- Relator(a)
- Antonio Fabricio de Matos Goncalves
- Órgão julgador
- 6ª Turma
- Data do julgamento
- 12/03/2025
- Data de publicação
- 17/03/2025
TST – Agravo de Instrumento em Recurso de Revista 0016105-73.2020.5.16.0004, Rel. Antonio Fabricio de Matos Goncalves, 6ª Turma, j. 12/03/2025, p. 17/03/2025
EMENTA: AGRAVO DE INSTRUMENTO EM RECURSO DE REVISTA. LEI N.º13.015/2014. HOMICÍDIO. RESPONSABILIDADE CIVIL OBJETIVA. ELETRICISTA. ATIVIDADE DE RISCO. MORTE QUE DECORREU DIRETAMENTE DA ATIVIDADE DESEMPENHADA PELO TRABALHADOR. DANOS MATERIAIS E MORAIS. TRANSCENDÊNCIA NÃO RECONHECIDA. O acórdão recorrido foi categórico ao considerar a atividade do reclamante como sendo de risco, reconhecendo-se, por conseguinte, a responsabilidade objetiva da empresa de energia elétrica. A jurisprudência desta Corte firmou-se no sentido de que, quando a atividade do empreendimento acarreta maior e exacerbado risco à segurança do trabalhador, há de se reconhecer a responsabilidade objetiva do empregador, diante de eventual dano sofrido pelo empregado no regular exercício de sua função. A hipótese retratada nestes autos, referente à morte de empregado, vítima de disparo de arma de fogo, em decorrência de exercício regular de sua função ao proceder ao desligamento da energia elétrica na residência do autor do crime, durante sua jornada de trabalho, justifica a aplicação desse entendimento, na forma do art. 927, parágrafo único, do Código Civil.
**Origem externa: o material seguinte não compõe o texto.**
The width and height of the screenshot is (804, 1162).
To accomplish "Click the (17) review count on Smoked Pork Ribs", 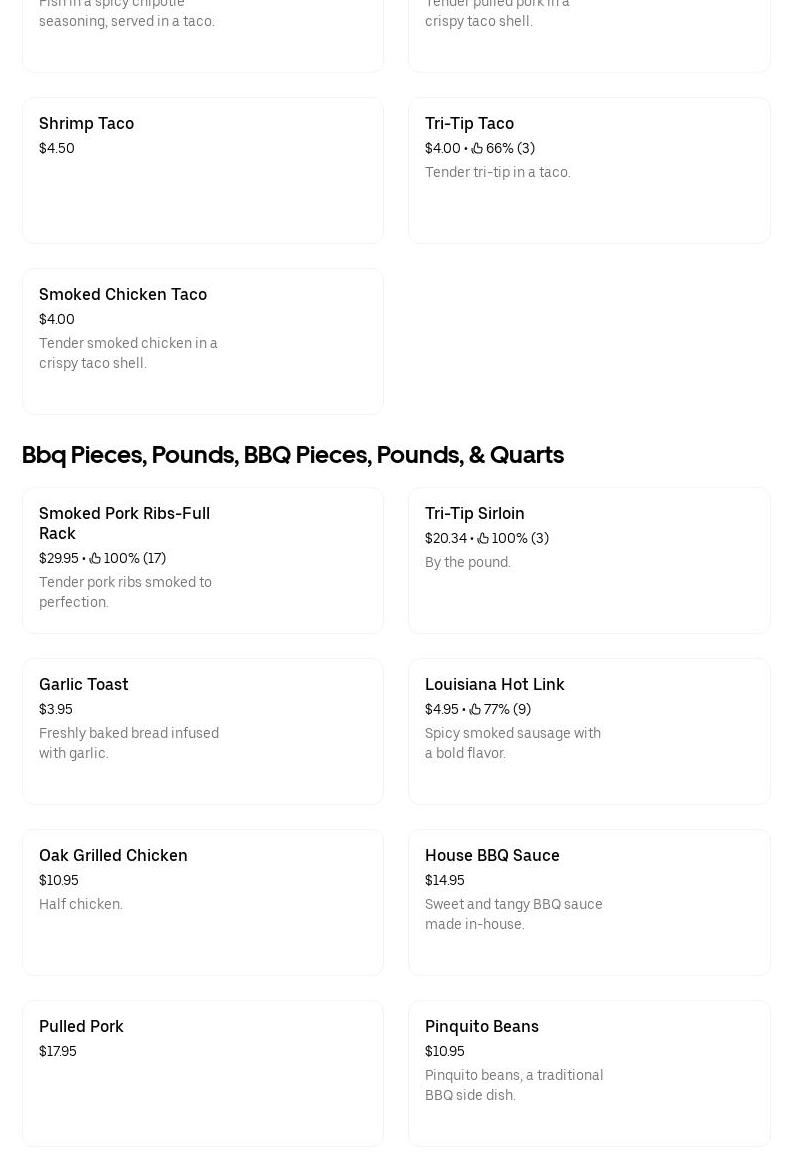I will (154, 558).
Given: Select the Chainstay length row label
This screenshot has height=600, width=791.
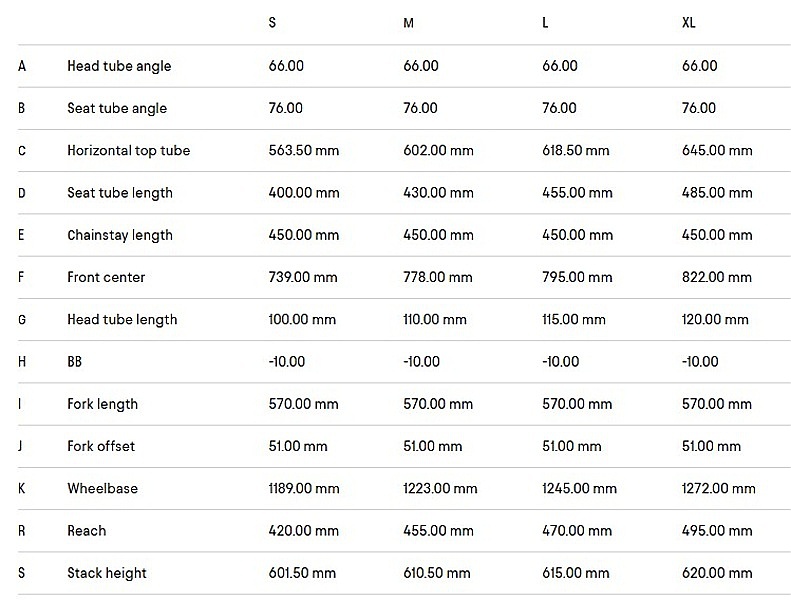Looking at the screenshot, I should pos(120,235).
Dispensada, portanto, a análise da questão sob o ponto de vista da existência, ou não, de suposta culpa por omissão da reclamada. Havendo a questão sido solucionada em sintonia com a jurisprudência do E. STF (Tema nº 932 da Tabela de Repercussão Geral) e desta Corte Superior, não há que se falar em violação às normas legais ou constitucionais invocadas. Agravo de instrumento não provido. DANO MORAL. QUANTUM INDENIZATÓRIO. INOVAÇÃO RECURSAL. EXAME DA TRANSCENDÊNCIA PREJUDICADO. Não é possível que este Tribunal analise matéria trazida tão somente nas razões de agravo de instrumento. Desse modo, fica desautorizado o enfrentamento das matérias sob o prisma de ofensas de dispositivos legais, constitucionais e da divergência jurisprudencial, até porque o pré-questionamento não demonstrado inviabiliza o próprio cotejo analítico de teses. Precedentes. Agravo de Instrumento não provido. (Tribunal Superior do Trabalho (6ª Turma). Acórdão: 0016105-73.2020.5.16.0004. Relator(a): ANTONIO FABRICIO DE MATOS GONCALVES. Data de julgamento: 12/03/2025. Juntado aos autos em 17/03/2025.)